Watts is hardly ever alone training out at the jumps. The quiet little town of Aptos has a surprisingly large mountain biking community, many of whose members are brave enough to risk serious injury by flipping their mountain bikes in midair. Among those thrill-seekers, a handful have become familiar faces in extreme biking competitions and on video screens across the world.
Watts initially raised the eyebrows of Gary Fisher representatives at the 2005 Sea Otter Classic in Monterey, and after joining their pro team he went on to win ever-bigger trophies.
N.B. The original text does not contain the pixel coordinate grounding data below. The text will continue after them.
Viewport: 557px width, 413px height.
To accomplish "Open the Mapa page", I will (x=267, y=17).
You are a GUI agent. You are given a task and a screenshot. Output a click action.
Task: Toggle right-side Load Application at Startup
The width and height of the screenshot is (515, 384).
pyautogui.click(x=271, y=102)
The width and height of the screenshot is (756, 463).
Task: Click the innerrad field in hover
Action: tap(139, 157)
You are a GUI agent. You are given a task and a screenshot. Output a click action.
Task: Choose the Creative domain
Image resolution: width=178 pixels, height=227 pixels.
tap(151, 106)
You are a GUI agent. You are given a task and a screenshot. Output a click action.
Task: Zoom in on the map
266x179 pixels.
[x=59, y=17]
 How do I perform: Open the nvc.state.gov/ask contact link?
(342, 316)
These include a second place finish in the Qashqai Challenge Big Air event in Paris, winning overall best at the 2006 Ray's Invitational in Ohio and winning the Best Trick award at the Braun dirt jump competition in Austria.
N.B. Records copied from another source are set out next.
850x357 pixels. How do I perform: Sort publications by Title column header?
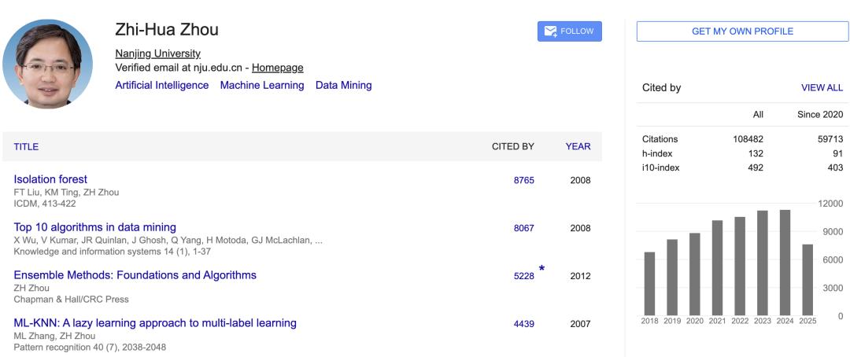26,146
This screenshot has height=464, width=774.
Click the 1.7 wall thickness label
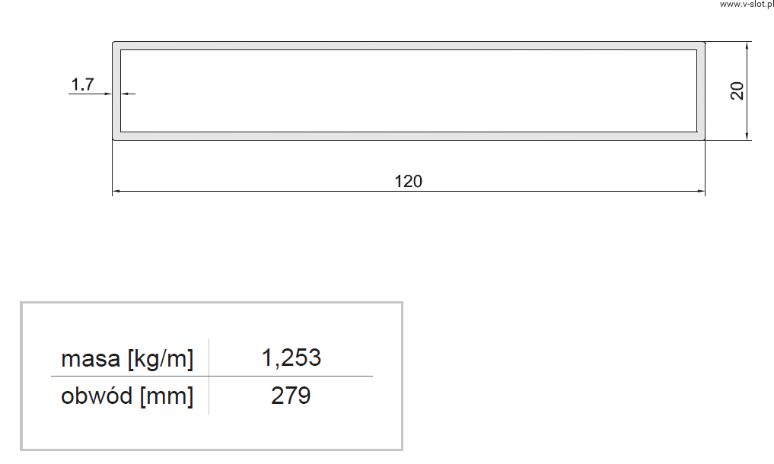click(x=81, y=84)
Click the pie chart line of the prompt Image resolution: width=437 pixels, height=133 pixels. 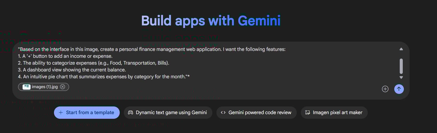[104, 77]
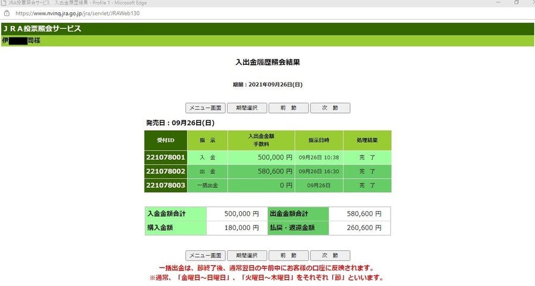Go to the previous period with the upper 前節 button

click(288, 108)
Others in the Aptos biking community who join Watts in his successes include Tyler McCaul, 18, who is heading to the 2007 Mountain Biking World Championships in Scotland next month. Jamie Goldman, 20, has also seen his reputation solidify, placing first in five different competitions last year alone and being featured in the popular Kranked video series.
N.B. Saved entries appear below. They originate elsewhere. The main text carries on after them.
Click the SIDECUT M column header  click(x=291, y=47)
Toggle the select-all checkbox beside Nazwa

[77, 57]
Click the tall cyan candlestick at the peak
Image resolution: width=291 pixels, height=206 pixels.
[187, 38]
These three unlikely stars stand casually as they gaze out onto the rolling slopes of the "Post Office jumps" and reflect on how they came so far.
"It just fell into my lap, basically," Watts says softly. "I was just having fun with it. I didn't really start thinking about it until I got good."
McCaul pipes up. "Slowly, the bikes started getting better and I started getting better riding better bikes," he says.
Given the easygoing attitude and humble smiles, it would be hard for the uninitiated to detect any stardust on the shoulders of these three young athletes. But these guys are a big deal in the world of mountain biking. They have consistently impressed judges, industry professionals and other riders with their performance in dirt jump, downhill, cross-country and slope-style contests. Slope-style is a newer form of competition in which the riders can choose their routes through a number of jumps and obstacles on a "freestyle" course (think the X-Games urban skateboarding competition on a larger scale).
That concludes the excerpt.